Além disso, o livro Complementarity of Variable Renewable Energy Sources aprofunda essas discussões ao apresentar estudos de grupos de pesquisa que surgiram ao redor do mundo, muitos deles inspirados pelos resultados publicados a partir da minha tese de doutorado. O artigo publicado na Renewable Energy em 2008 abriu caminho para a quantificação e o mapeamento da complementaridade energética, evidenciando o papel pioneiro do Brasil em estudos nessa área e sua influência na formação de novas linhas de investigação.

Complementaridade entre energias eólica e solar no litoral da região Nordeste do Brasil. Em azul, as áreas com as menores complementaridades, e, em vermelho, as áreas com as melhores complementaridades.

O estudo que compõe o capítulo 5 do livro citado acima apresenta um estudo exploratório sobre o emprego de energia solar e energia eólica ao longo do litoral da região Nordeste do Brasil, considerando tanto energia eólica em potenciais sobre o continente quanto turbinas eólicas instaladas offshore. A análise com velocidades a 100 m de altura, por exemplo, revelou que aproximadamente 40% da área apresenta complementaridade energética próxima da ideal, sendo 5% offshore e 35% onshore.

Além disso, foi percebido que em alguns dos locais identificados ainda não há a exploração desses recursos renováveis e que os mesmos encontram-se próximos à malha elétrica existente, favorecendo sua possível implementação. A figura acima é parte dos resultados apresentados nesse texto. Regiões com maior complementaridade proporcionarão sistemas energéticos mais eficientes, com menores custos específicos na energia entregue aos consumidores.

Onde esse conceito pode ser mais útil?

A complementaridade energética é particularmente útil em contextos que exigem inovação e adaptação local. Em comunidades isoladas, onde os sistemas interligados não estão disponíveis, os sistemas híbridos podem garantir um fornecimento contínuo e eficiente de energia. No caso do Rio Grande do Sul, a combinação de hidrelétricas de pequeno porte com potencial solar fotovoltaico moderado oferece uma alternativa promissora para diversificar a matriz energética e reduzir a dependência de combustíveis fósseis.

Além disso, essa abordagem contribui com benefícios econômicos e ambientais. Sistemas híbridos podem reduzir os custos específicos de geração de energia, minimizar os impactos ambientais e aumentar a resiliência frente a eventos climáticos extremos. Não menos importante, a complementaridade promove o diálogo entre diferentes setores — acadêmico, industrial e governamental — incentivando parcerias para o desenvolvimento de políticas públicas e tecnologias que integrem fontes renováveis.

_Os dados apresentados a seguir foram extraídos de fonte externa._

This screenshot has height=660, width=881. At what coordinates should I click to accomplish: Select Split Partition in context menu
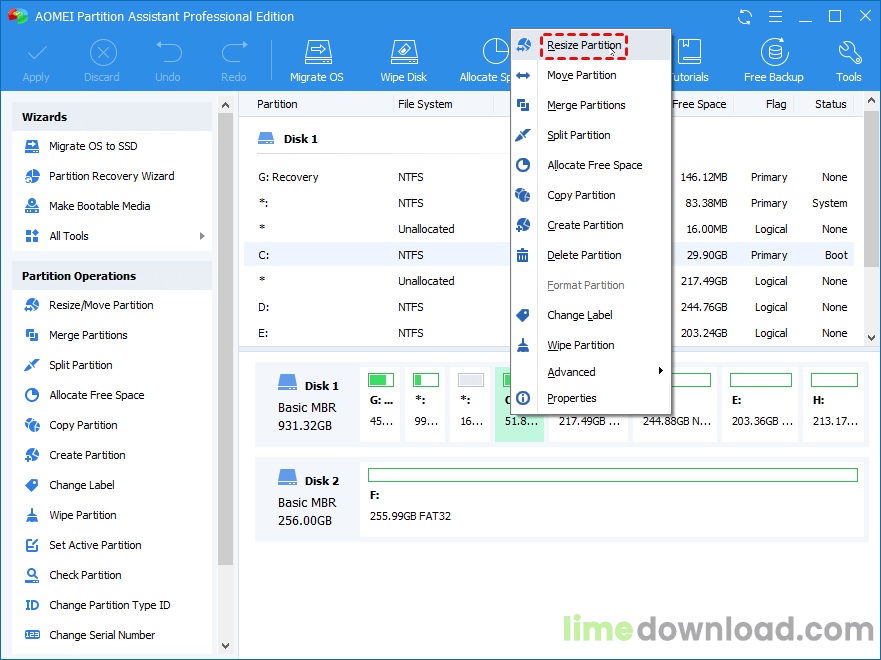pos(578,135)
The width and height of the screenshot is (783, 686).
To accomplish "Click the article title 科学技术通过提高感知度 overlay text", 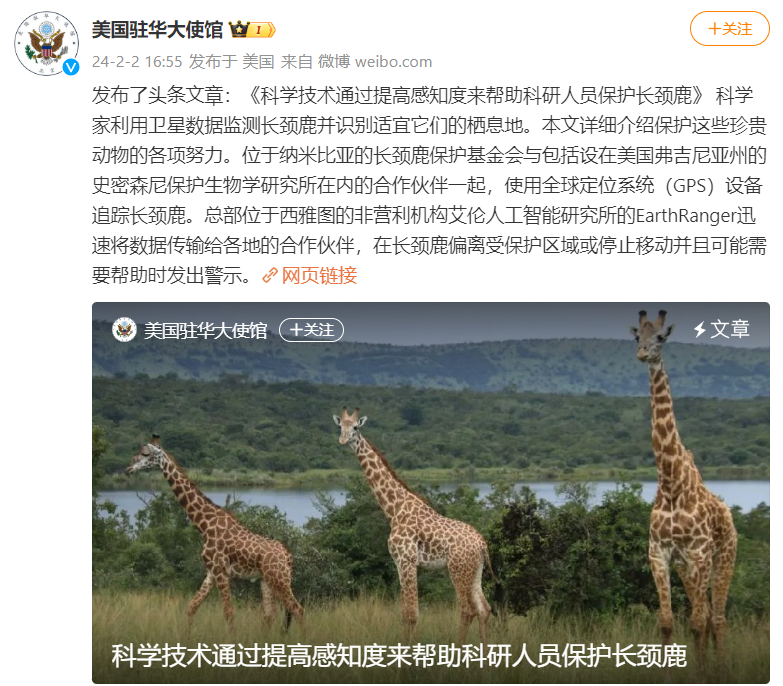I will [x=399, y=656].
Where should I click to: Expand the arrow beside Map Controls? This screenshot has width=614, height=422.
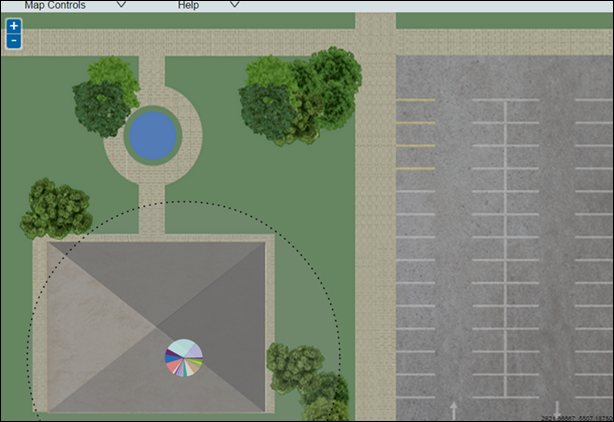121,4
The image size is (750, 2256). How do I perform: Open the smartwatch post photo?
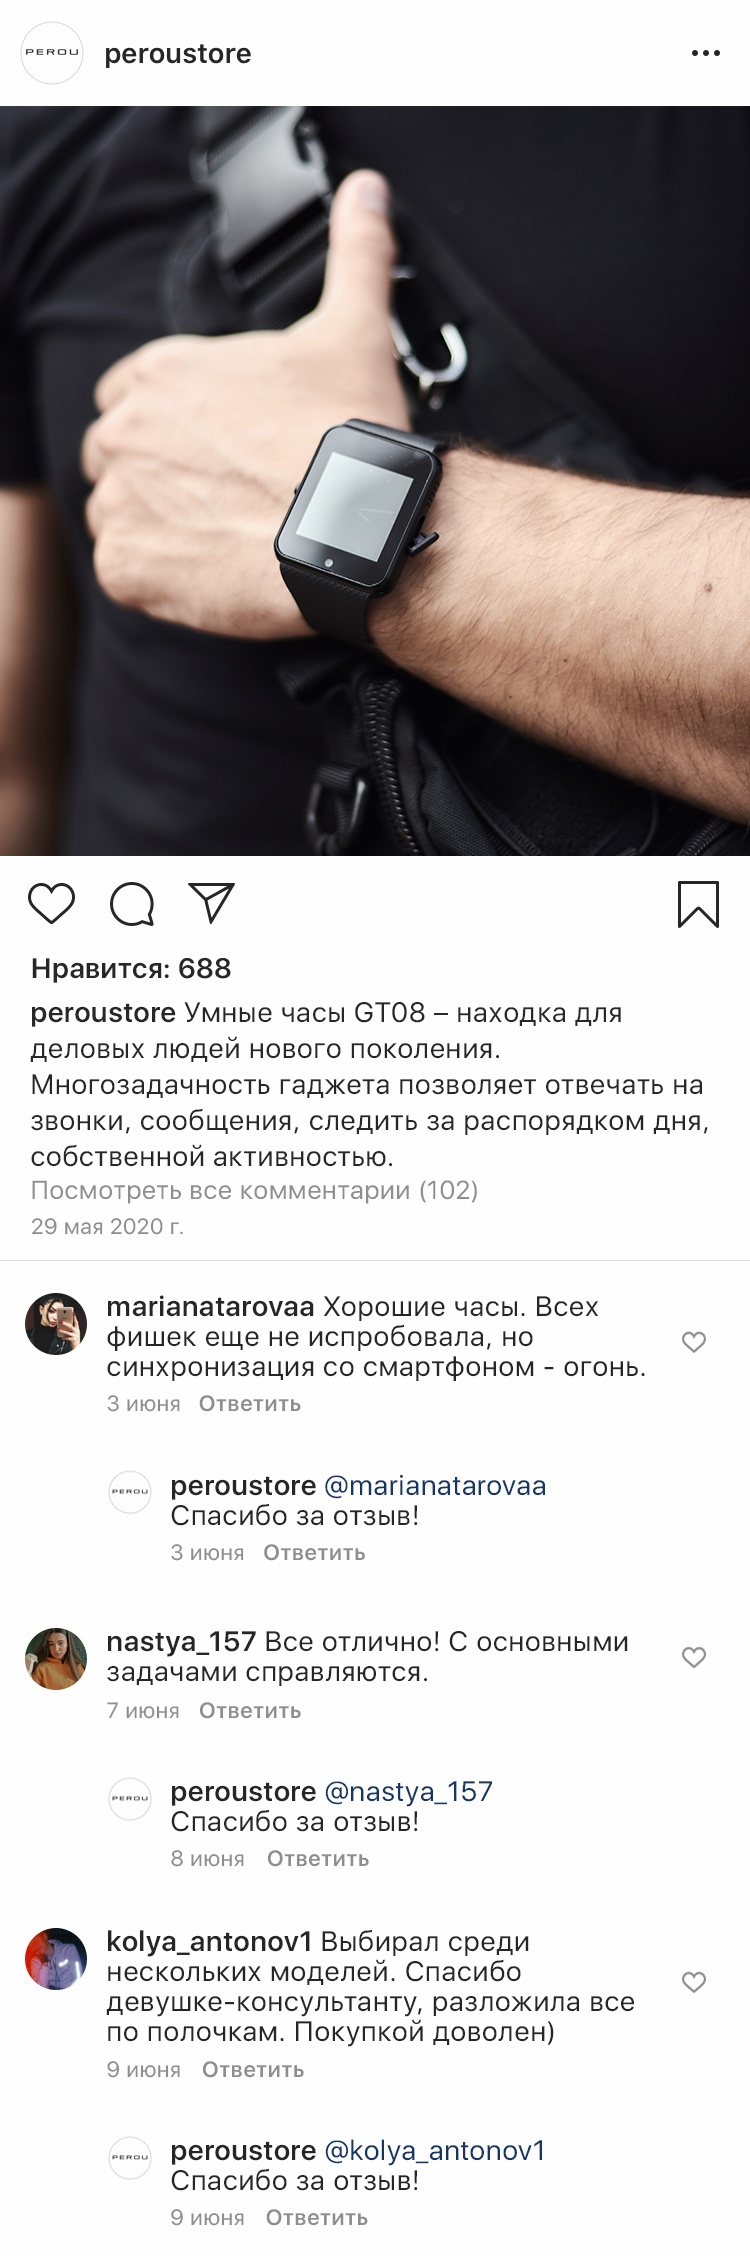[375, 481]
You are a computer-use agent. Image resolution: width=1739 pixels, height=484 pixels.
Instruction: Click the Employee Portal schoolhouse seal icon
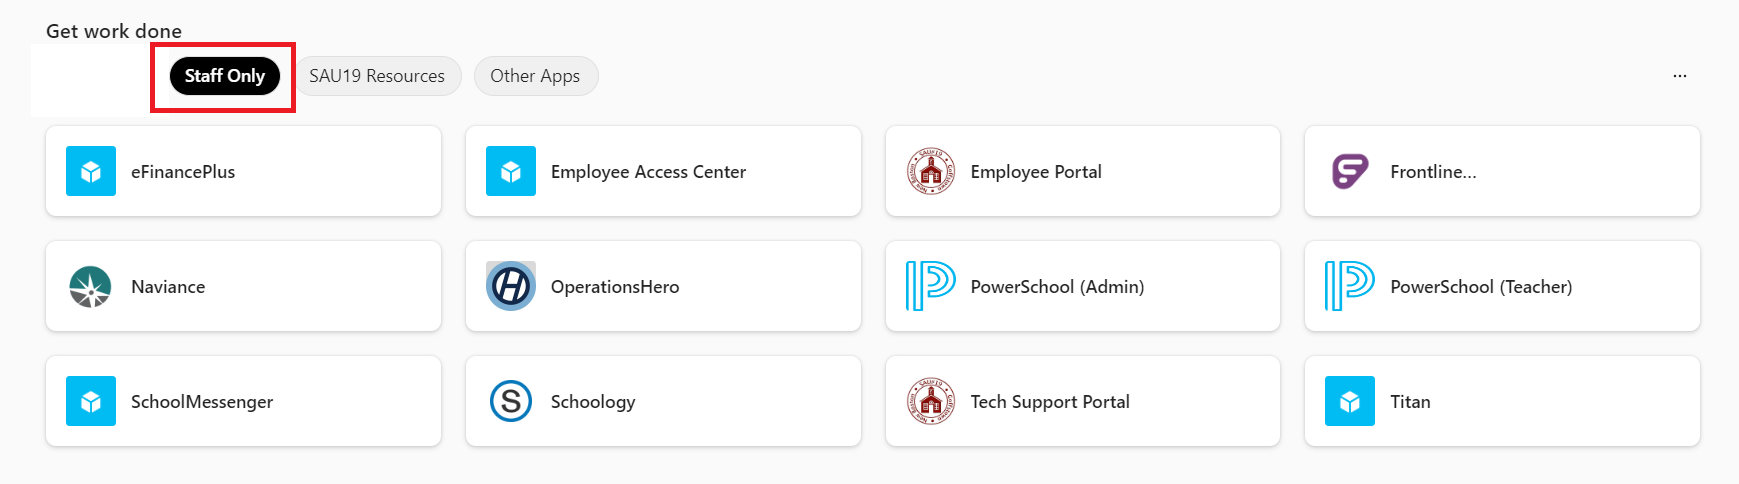click(931, 171)
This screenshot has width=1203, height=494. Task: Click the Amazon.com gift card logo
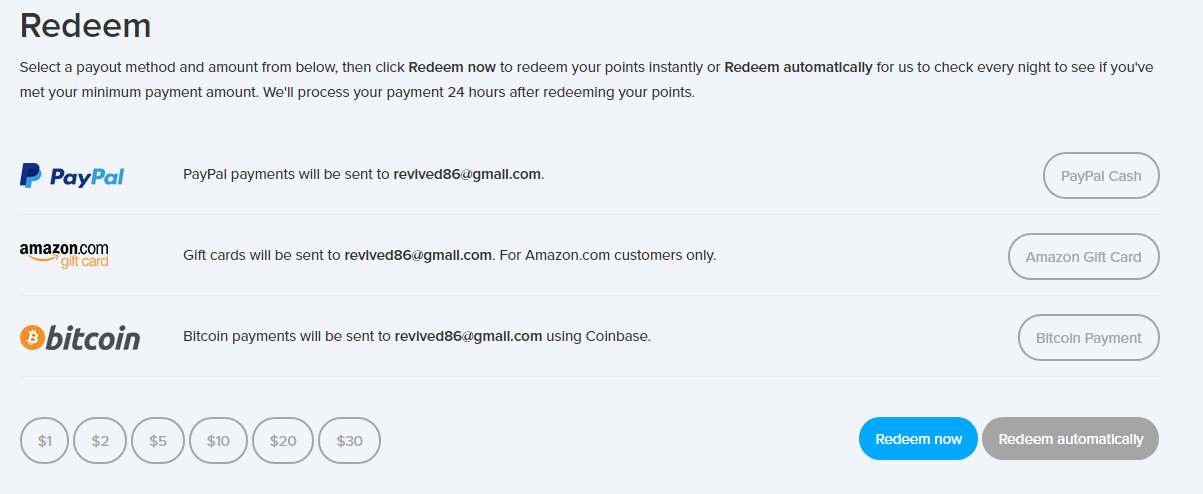pyautogui.click(x=64, y=255)
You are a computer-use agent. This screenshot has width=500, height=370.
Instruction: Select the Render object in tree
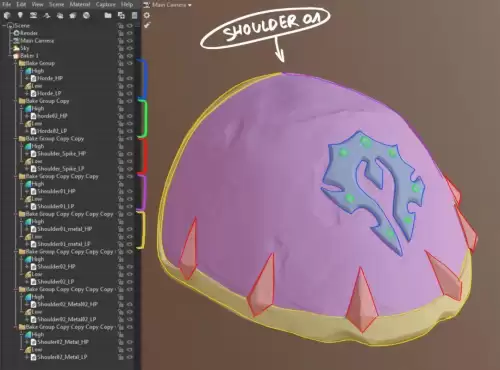[x=29, y=33]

Um artigo publicado pela Energy em 2018, por exemplo, explora o emprego do conceito de complementaridade para melhorar a confiabilidade de sistemas híbridos. Em outro artigo, publicado em 2021, o armazenamento hibrido em baterias e em usina hidrelétrica reversível é estudado para melhorar a integração de um sistema híbrido de energia com vários recursos renováveis diferentes. Os resultados deste artigo de 2021 apontam custos de energia entre €0.047/kWh e €0.095/kWh, próximo de valores reais e próximo de valores presentes na literatura.

Em resumo

O conceito de complementaridade energética não deve permanecer restrito aos meios acadêmicos. Ele é uma ferramenta valiosa para enfrentar os desafios energéticos do futuro de forma sustentável e eficiente. Ao levar o tema para além das universidades e laboratórios de pesquisa, podemos inspirar mudanças práticas e inovadoras. Afinal, cada vez mais, a complementaridade entre fontes como solar, eólica e hidrelétrica demonstra ser uma oportunidade única de repensar nosso modo de consumir e produzir energia.